* Begin MATERIAL *
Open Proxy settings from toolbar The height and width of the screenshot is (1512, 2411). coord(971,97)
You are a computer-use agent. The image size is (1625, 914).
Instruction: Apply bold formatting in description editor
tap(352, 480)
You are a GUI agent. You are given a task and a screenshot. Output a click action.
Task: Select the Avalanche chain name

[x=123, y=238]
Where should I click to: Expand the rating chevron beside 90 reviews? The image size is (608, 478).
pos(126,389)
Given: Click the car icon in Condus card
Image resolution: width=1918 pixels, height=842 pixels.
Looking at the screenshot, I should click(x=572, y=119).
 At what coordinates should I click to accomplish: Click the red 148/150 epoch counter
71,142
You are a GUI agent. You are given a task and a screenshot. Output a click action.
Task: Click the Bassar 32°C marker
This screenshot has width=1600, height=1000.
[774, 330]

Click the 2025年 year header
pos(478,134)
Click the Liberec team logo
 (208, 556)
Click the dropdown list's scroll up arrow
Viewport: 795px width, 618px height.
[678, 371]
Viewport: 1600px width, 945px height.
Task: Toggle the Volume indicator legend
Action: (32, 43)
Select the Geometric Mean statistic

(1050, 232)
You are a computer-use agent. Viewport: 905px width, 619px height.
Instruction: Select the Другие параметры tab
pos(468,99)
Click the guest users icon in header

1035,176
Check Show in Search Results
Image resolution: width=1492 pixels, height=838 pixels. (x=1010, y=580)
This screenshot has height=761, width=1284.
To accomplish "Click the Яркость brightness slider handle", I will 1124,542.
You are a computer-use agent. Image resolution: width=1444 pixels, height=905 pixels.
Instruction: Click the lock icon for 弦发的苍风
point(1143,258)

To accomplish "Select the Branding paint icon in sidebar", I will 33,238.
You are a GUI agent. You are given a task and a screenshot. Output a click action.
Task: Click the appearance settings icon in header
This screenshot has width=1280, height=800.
* End MATERIAL *
**WHAT YOU HAVE TO DO:**
Rewrite the listing above, substituting "top bar" for every "header" and leaving everything else unchanged.

**RESULT OF THIS TASK:**
Open Proxy settings from toolbar The height and width of the screenshot is (1512, 2411). coord(971,97)
You are a computer-use agent. The image size is (1625, 914).
Instruction: Apply bold formatting in description editor
tap(352, 480)
You are a GUI agent. You are given a task and a screenshot. Output a click action.
Task: Select the Avalanche chain name

[x=123, y=238]
Where should I click to: Expand the rating chevron beside 90 reviews? The image size is (608, 478).
pos(126,389)
Given: Click the car icon in Condus card
Image resolution: width=1918 pixels, height=842 pixels.
Looking at the screenshot, I should click(x=572, y=119).
 At what coordinates should I click to accomplish: Click the red 148/150 epoch counter
71,142
You are a GUI agent. You are given a task and a screenshot. Output a click action.
Task: Click the Bassar 32°C marker
This screenshot has width=1600, height=1000.
[774, 330]

Click the 2025年 year top bar
pos(478,134)
Click the Liberec team logo
 (208, 556)
Click the dropdown list's scroll up arrow
Viewport: 795px width, 618px height.
[678, 371]
Viewport: 1600px width, 945px height.
Task: Toggle the Volume indicator legend
Action: (32, 43)
Select the Geometric Mean statistic

(1050, 232)
You are a computer-use agent. Viewport: 905px width, 619px height.
Instruction: Select the Другие параметры tab
pos(468,99)
Click the guest users icon in top bar

1035,176
Check Show in Search Results
Image resolution: width=1492 pixels, height=838 pixels. (x=1010, y=580)
This screenshot has height=761, width=1284.
To accomplish "Click the Яркость brightness slider handle", I will 1124,542.
You are a computer-use agent. Image resolution: width=1444 pixels, height=905 pixels.
Instruction: Click the lock icon for 弦发的苍风
point(1143,258)

To accomplish "Select the Branding paint icon in sidebar", I will 33,238.
You are a GUI agent. You are given a task and a screenshot. Output a click action.
Task: Click the appearance settings icon in top bar
This screenshot has width=1280, height=800.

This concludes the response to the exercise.